» GIVEN EXERCISE
Express the data as a Markdown table with the columns No. and Entry, starting at the first line of the data and ending at the line that contains "I will point(63,202).". Number each line and leave out blank lines.

....

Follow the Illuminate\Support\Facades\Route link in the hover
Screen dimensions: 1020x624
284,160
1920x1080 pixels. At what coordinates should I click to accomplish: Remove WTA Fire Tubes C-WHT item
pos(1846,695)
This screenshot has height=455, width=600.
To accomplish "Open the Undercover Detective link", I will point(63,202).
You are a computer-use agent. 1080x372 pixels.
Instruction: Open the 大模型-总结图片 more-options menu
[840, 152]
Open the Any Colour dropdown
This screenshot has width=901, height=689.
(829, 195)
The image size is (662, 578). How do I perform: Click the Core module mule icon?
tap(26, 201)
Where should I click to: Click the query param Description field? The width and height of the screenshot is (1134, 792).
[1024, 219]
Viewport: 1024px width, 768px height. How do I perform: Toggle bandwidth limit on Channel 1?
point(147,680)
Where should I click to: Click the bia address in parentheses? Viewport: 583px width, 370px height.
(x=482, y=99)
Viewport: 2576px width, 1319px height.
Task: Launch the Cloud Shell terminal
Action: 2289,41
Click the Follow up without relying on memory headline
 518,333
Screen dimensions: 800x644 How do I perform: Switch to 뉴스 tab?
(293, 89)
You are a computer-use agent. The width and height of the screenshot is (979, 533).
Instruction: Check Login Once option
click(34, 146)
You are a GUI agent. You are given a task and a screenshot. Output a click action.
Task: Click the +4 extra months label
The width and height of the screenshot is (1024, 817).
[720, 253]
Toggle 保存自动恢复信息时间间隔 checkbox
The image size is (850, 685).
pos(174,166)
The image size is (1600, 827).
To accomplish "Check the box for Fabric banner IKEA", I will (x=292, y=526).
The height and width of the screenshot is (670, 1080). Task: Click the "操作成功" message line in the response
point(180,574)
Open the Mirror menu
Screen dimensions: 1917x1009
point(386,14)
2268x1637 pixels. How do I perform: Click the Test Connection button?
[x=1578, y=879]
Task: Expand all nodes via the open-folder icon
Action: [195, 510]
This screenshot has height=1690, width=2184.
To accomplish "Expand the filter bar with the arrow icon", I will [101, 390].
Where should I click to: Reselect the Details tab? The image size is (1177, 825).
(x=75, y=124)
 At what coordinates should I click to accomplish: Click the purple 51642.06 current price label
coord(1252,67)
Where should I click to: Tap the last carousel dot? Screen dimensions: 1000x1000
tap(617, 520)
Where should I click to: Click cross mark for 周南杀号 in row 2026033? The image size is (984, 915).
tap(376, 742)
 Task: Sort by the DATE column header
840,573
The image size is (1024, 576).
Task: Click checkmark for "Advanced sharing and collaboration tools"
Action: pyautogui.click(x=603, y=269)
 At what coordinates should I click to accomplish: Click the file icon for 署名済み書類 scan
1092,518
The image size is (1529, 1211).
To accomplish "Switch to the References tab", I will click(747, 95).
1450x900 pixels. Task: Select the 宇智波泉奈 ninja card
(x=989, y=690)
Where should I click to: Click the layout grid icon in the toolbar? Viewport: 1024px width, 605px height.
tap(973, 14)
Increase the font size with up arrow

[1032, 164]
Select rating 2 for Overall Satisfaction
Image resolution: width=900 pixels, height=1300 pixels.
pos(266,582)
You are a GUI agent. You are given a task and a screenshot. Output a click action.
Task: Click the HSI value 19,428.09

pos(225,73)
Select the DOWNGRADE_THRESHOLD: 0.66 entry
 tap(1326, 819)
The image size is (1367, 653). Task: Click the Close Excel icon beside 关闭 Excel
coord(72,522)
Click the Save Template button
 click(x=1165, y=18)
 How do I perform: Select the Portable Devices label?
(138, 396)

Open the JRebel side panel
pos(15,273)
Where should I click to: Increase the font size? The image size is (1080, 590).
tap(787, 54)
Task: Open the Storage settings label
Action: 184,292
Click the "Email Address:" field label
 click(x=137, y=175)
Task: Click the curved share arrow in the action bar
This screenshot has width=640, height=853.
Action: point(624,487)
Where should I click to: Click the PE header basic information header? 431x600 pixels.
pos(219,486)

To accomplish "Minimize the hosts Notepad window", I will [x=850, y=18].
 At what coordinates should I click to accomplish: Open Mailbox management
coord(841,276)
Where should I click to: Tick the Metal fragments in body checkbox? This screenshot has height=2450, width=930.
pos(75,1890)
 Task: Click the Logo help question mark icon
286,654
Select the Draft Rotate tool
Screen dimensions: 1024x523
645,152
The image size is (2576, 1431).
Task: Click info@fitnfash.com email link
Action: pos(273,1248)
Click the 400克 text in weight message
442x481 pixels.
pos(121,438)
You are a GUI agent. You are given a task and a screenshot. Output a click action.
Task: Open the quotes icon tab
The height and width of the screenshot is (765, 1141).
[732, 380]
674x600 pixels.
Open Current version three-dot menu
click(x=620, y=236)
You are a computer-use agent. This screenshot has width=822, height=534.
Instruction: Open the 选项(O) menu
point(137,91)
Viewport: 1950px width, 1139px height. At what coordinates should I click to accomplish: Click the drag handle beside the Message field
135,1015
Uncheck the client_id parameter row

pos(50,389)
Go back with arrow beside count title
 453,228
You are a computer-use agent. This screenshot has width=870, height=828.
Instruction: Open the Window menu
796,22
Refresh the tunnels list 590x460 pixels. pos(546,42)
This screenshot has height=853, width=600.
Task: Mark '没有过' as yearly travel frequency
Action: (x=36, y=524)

....

» RESPONSE TO THE TASK
| No. | Entry |
|---|---|
| 1 | Follow the Illuminate\Support\Facades\Route link in the hover |
| 2 | Screen dimensions: 1020x624 |
| 3 | 284,160 |
| 4 | 1920x1080 pixels. At what coordinates should I click to accomplish: Remove WTA Fire Tubes C-WHT item |
| 5 | pos(1846,695) |
| 6 | This screenshot has height=455, width=600. |
| 7 | To accomplish "Open the Undercover Detective link", I will point(63,202). |